To complicate matters, many DBMSs limit the page sizes that can be chosen. For example, DB2 for OS/390 limits page size to 4K, 8K, 16K, or 32K. In this case, the DBA will need to calculate the best page size based on row size, the number of rows per page, and free space requirements.
Consider this question: "In DB2 for OS/390, what page size should be chosen if 0% free space is required and the record size is 2500 bytes?"
The simplistic answer is 4K, but it might not be the best answer. A 4K page would hold one 2500-byte record per page, but an 8K page would hold three 2500-byte records. The 8K page would provide for more efficient I/O, because reading 8K of data would return three rows, whereas reading 8K of data using two 4K pages would return only two rows.
Choosing the proper page size is an important DBA task for optimizing database I/O performance.
Relational technology and SQL make data modification easy. Just issue an INSERT, UPDATE, or DELETE statement with the appropriate WHERE clause, and the DBMS takes care of the actual data navigation and modification. In order to provide this level of abstraction, the DBMS handles the physical placement and movement of data on disk. Theoretically, this makes everyone happy. The programmer's interface is simplified, and the RDBMS takes care of the hard part — manipulating the actual placement of data. However, things are not quite that simple. The manner in which the DBMS physically manages data can cause subsequent performance problems.

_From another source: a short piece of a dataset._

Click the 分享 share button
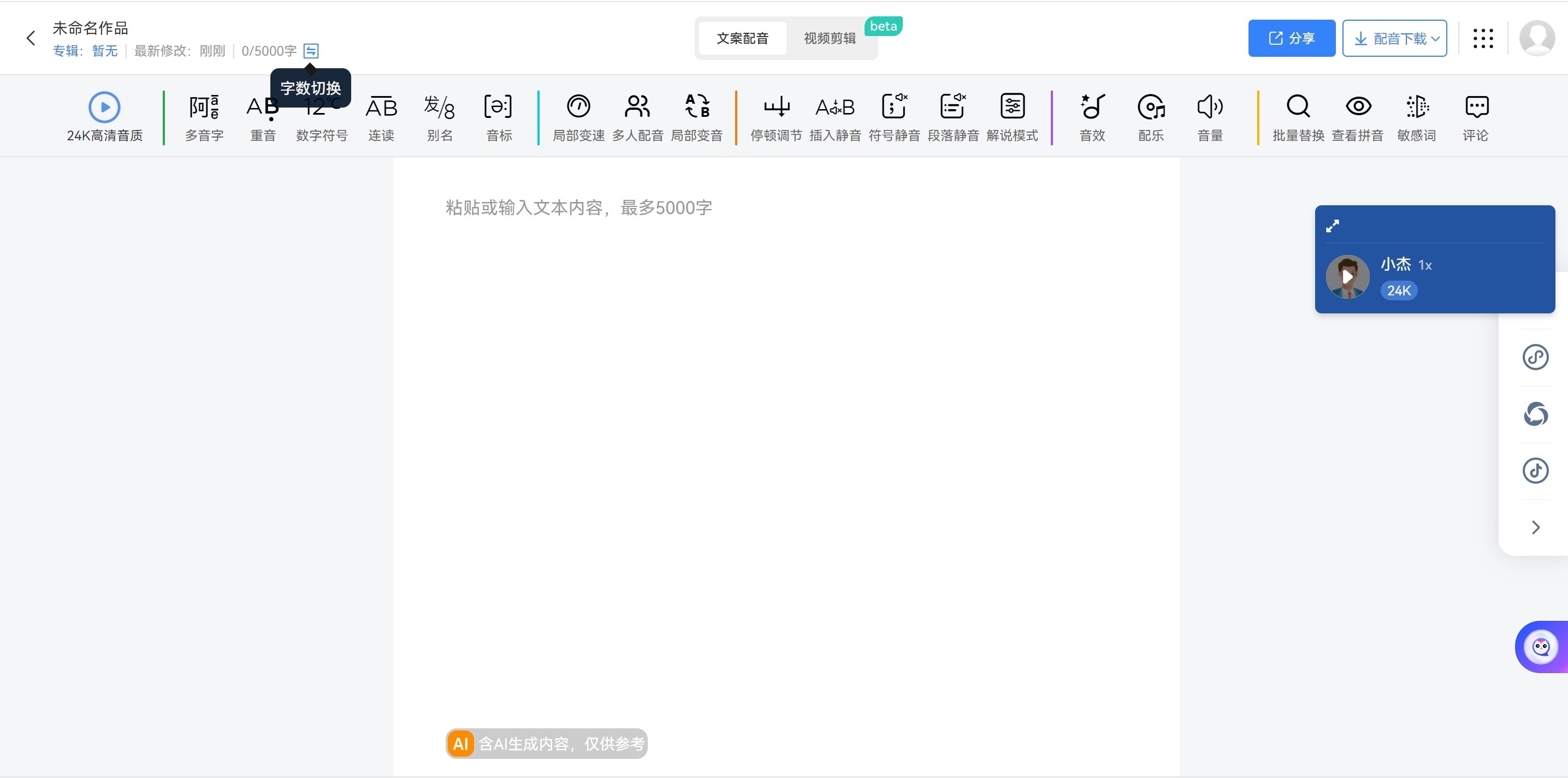The height and width of the screenshot is (778, 1568). pos(1291,38)
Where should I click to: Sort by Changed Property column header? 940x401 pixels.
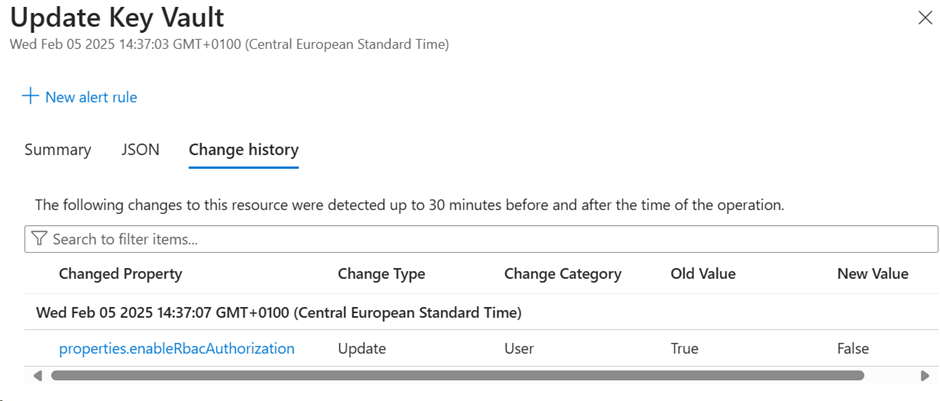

Every DBA has encountered the situation where a query or application that used to perform well slows down after it has been in production for a while. These slowdowns have many potential causes — perhaps the number of transactions issued has increased, or the volume of data has expanded. However, the performance problem might be due to database disorganization. Database disorganization occurs when a database's logical and physical storage allocations contain many scattered areas of storage that are too small, not physically contiguous, or too disorganized to be used productively. Let's review the primary culprits.

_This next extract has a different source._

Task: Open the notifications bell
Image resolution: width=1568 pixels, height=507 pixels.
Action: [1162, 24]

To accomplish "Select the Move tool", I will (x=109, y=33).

- The first possibility is unclustered data. If the DBMS does not strictly enforce clustering, a clustered table or index can become unclustered as data is added and changed. If the data becomes significantly unclustered, the DBMS cannot rely on the clustering sequence. Because the data is no longer clustered, queries that were optimized to access data cannot take advantage of the clustering sequence. In this case, the performance of queries run against the unclustered table will suffer.

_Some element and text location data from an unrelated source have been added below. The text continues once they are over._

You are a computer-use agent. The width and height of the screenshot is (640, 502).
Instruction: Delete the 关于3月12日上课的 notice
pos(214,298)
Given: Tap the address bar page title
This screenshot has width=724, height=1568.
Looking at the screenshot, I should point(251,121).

- Fragmentation is a condition in which there are many scattered areas of storage in a database that are too small to be used productively. It results in wasted space, which can hinder performance because additional I/Os are required to retrieve the same data.
- Row chaining or row migration occurs when updated data does not fit in the space it currently occupies, and the DBMS must find space for the row. With row chaining, the DBMS moves a part of the new, larger row to a location within the tablespace where free space exists. With row migrations, the full row is placed elsewhere in the tablespace. In each case, a pointer is used to locate either the rest of the row or the full row. Both row chaining and row migration will result in the issuance of multiple I/Os to read a single row. Performance will suffer because multiple I/Os are more expensive than a single I/O.
- Page splits can cause disorganized databases, too. If the DBMS performs monotonic page splits when it should perform normal page splits, or vice versa, space may be wasted. When space is wasted, fewer rows exist on each page, causing the DBMS to issue more I/O requests to retrieve data. Therefore, once again, performance suffers.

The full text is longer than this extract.